巫以淙立刻轉頭給他們一個威脅的眼神,灰看到巫以淙想發怒又沒有理由只能憋著的模樣,笑得前仰後合。
“我認為那天我已經說得足夠清楚。”巫以淙淡淡說道,“你踩線了。”
譚疏微笑著,“您經常說弱者才沒有選擇權,您親自指導我半年,我認為現在我已有一定的表達自己訴求的權利。”
這話說得雲裡霧裡,看客們紛紛豎起耳朵,八卦誰不想看,尤其是弗裡斯的八卦百年難得一遇。
看特裡一頭霧水,秉著獨樂樂不如眾樂樂的原則,灰三言兩語介紹了兩人的糾葛。
“半年前弗裡斯在拳擊賽上敗給了一位選手,被迫收下譚疏當徒弟,因此譚疏算是半隻腳踏進我們這個圈子。”這個圈子當然指的是灰色圈子。
“結果某人顯然一點沒有為人師表的自覺,老是調戲徒弟,現在欠下了情債,給我們提供了難得的好戲。”
灰笑得異常開懷,毫無同情心,甚至想使壞支持譚疏,能見到弗裡斯窘迫一面的機會可不多。
“答應不就好了。”
譚疏眼裡的情意他這個首次見面的人都能感受到,他不明白弗裡斯在抗拒什麽。
灰壓低聲音,帶點不懷好意,“譚疏是耶色市長的小兒子,和我們不是一路人,不然以弗裡斯的節操早就和人搞上了。”

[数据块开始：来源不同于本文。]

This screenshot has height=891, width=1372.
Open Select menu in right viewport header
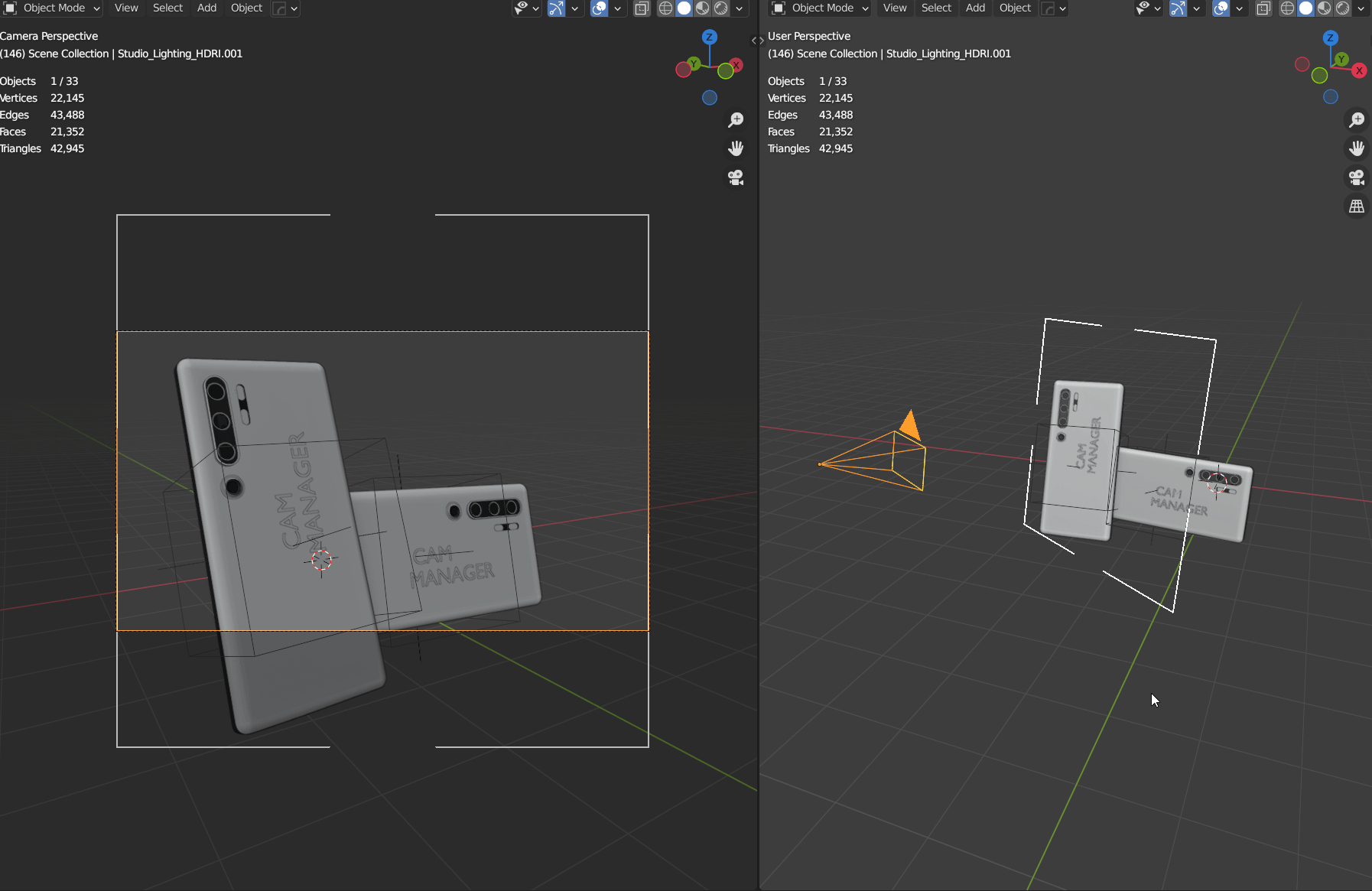pyautogui.click(x=936, y=8)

他們這行最忌諱和聯邦政權聯系到一塊,雖然灰也覺得譚疏想學格鬥技巧不找軍方的專業人士,反而跑來灰色這個魚龍混雜的地方拜師屬於腦子進水,不過能提供這麽多好戲也算是造福他們這些看客。
他看的很開心,當事人卻是臉上笑嘻嘻,心裡一堆髒話輸出,無比後悔半年前放飛的自己。
譚疏身份特殊,本就該小心翼翼,偏偏他一時沒控制住,巫以淙一邊唾棄自己,一邊整理措辭:“我答應教你的時間是半年,也就是六個月,時間一到師徒身份自動解除,我沒有義務去回應你的訴求。”
譚疏並未搭理這話,反而扭頭對灰和顏悅色地說道:“不是說要賭牌嗎,不知道能否讓我加入。”
灰咽了咽口水,在巫以淙核藹可親的目光裡堅定地搖了搖頭,“譚先生,十分遺憾,這是我們的私人賭局。”
鬼知道他多想點頭同意!
巫以淙松了口氣,作為回報,他決定幫灰暗地裡打消朱愉那顆單戀的心。
被明確拒絕譚疏也並未生氣,灰和弗裡斯雖然經常損對方,關鍵時刻卻總是站在一起,這一點灰色酒吧的人都知道。
譚疏吸了口氣,“老師,這是我最後一次喊你老師,你不想我糾纏你,不如我們玩一把,我輸了,以後你就當從未見過我。”
巫以淙手指敲著桌上的籌碼,想說些什麽又微笑起來,“我為什麽要和你賭。”
譚疏手上沒有任何籌碼,這麽簡單的邏輯問題巫以淙不會上當。
譚疏自顧自拉開一張椅子,“如果你想清淨的話,最好讓我真正死心。”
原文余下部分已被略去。